SCÈNE XII


Vérone. La promenade du Cours près de la porte des Borsari.

Entrent Mercutio, Benvolio, un page et des valets.

BENVOLIO.
Je t’en prie, bon Mercutio, retirons-nous ; la journée est chaude ; les Capulets sont dehors, et, si nous les rencontrons, nous ne pourrons pas éviter une querelle : car, dans ces jours de chaleur, le sang est furieusement excité !

MERCUTIO.
Tu m’as tout l’air d’un de ces gaillards qui, dès qu’ils entrent dans une taverne, me flanquent leur épée sur la table en disant : Dieu veuille que je n’en aie pas besoin ! et qui, à peine la seconde rasade a-t-elle opéré, dégainent contre le cabaretier, sans qu’en réalité il en soit besoin.

BENVOLIO.
Moi ! j’ai l’air d’un de ces gaillards-là ?

MERCUTIO.
Allons, allons, tu as la tête aussi chaude que n’importe quel drille d’Italie ; personne n’a plus d’emportement que toi à prendre de l’humeur et personne n’est plus d’humeur à s’emporter.

BENVOLIO.
Comment cela ?

MERCUTIO.
Oui, s’il existait deux êtres comme toi, nous n’en aurions bientôt plus un seul, car l’un tuerait l’autre. Toi ! mais tu te querelleras avec un homme qui aura au menton un poil de plus ou de moins que toi ! Tu te querelleras avec un homme qui fera craquer des noix, par cette unique raison que tu as l’œil couleur noisette : il faut des yeux comme les tiens pour découvrir là un grief ! Ta tête est pleine de querelles, comme l’œuf est plein du poussin ; ce qui ne l’empêche pas d’être vide, comme l’œuf cassé, à force d’avoir été battue à chaque querelle. Tu t’es querellé avec un homme qui toussait dans la rue, parce qu’il avait réveillé ton chien endormi au soleil. Un jour, n’as-tu pas cherché noise à un tailleur parce qu’il portait un pourpoint neuf avant Pâques, et à un autre parce qu’il attachait ses souliers neufs avec un vieux ruban ? Et c’est toi qui me fais un sermon contre les querelles !

BENVOLIO.
Si j’étais aussi querelleur que toi, je céderais ma vie en nue propriété au premier acheteur qui m’assurerait une heure et quart d’existence.

MERCUTIO.
En nue propriété ! Voilà qui serait propre !

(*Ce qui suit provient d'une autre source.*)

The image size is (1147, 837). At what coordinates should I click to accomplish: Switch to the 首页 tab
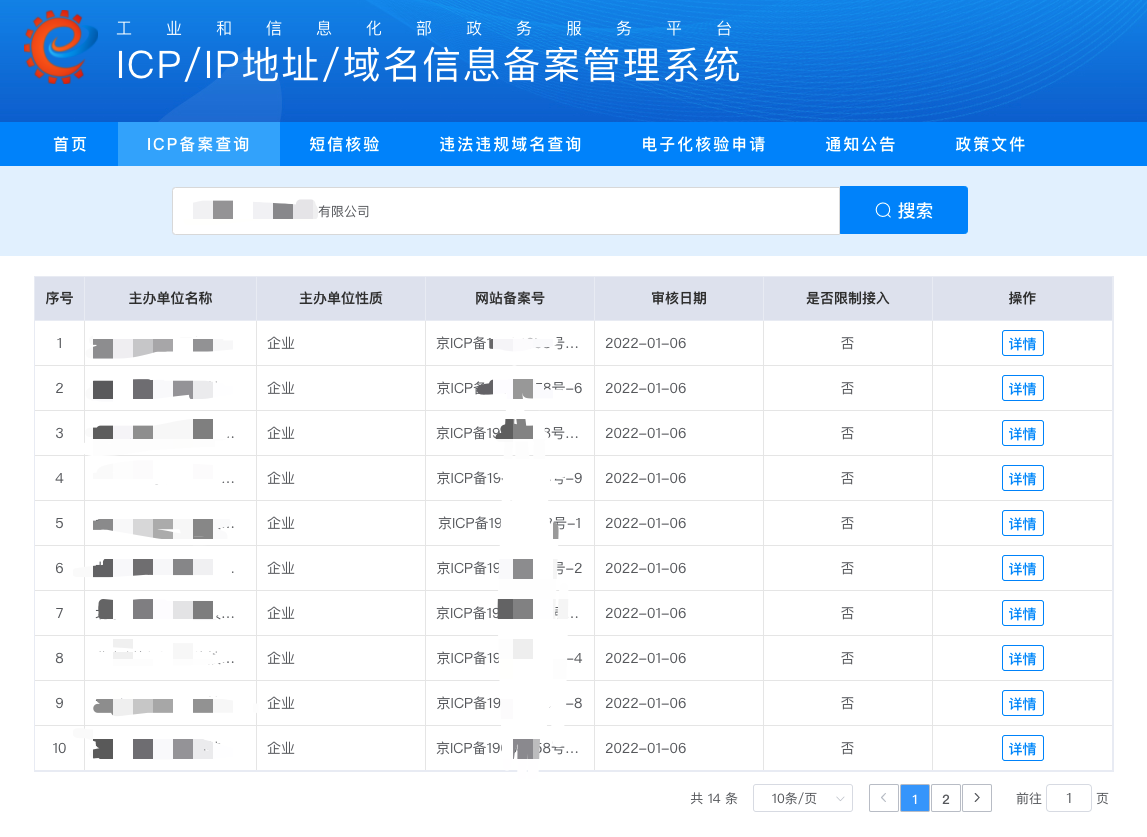coord(68,143)
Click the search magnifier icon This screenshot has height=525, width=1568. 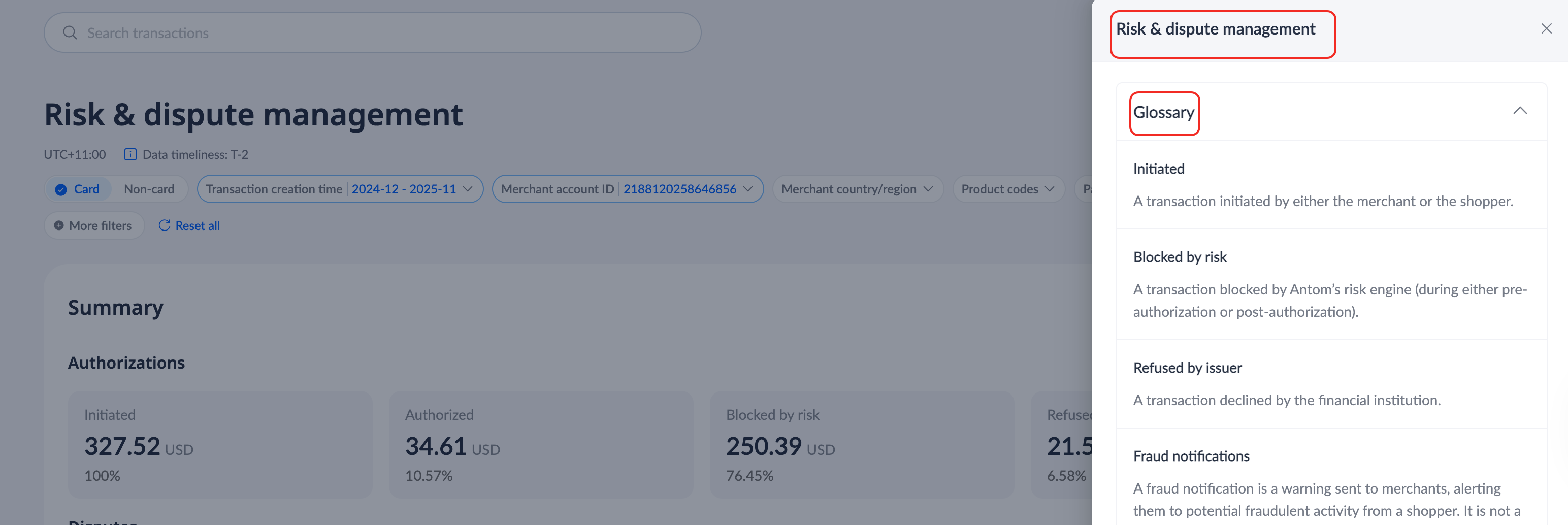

Entrent Tybalt, Pétruchio et quelques partisans.

BENVOLIO.
Sur ma tête, voici les Capulets.

MERCUTIO.
Par mon talon, je ne m’en soucie pas.

TYBALT, à ses amis.
Suivez-moi de près, car je vais leur parler…

À Mercutio et à Benvolio.
Bonsoir, messieurs : un mot à l’un de vous.

MERCUTIO.
Rien qu’un mot ? Accouplez-le à quelque chose : donnez le mot et le coup.

TYBALT.
Vous m’y trouverez assez disposé, messire, pour peu que vous m’en fournissiez l’occasion.

MERCUTIO.
Ne pourriez-vous pas prendre l’occasion sans qu’on vous la fournît ?

TYBALT.
Mercutio, tu es de concert avec Roméo…

MERCUTIO.
De concert ! Comment ! nous prends-tu pour des ménestrels ? Si tu fais de nous des ménestrels, prépare toi à n’entendre que désaccords.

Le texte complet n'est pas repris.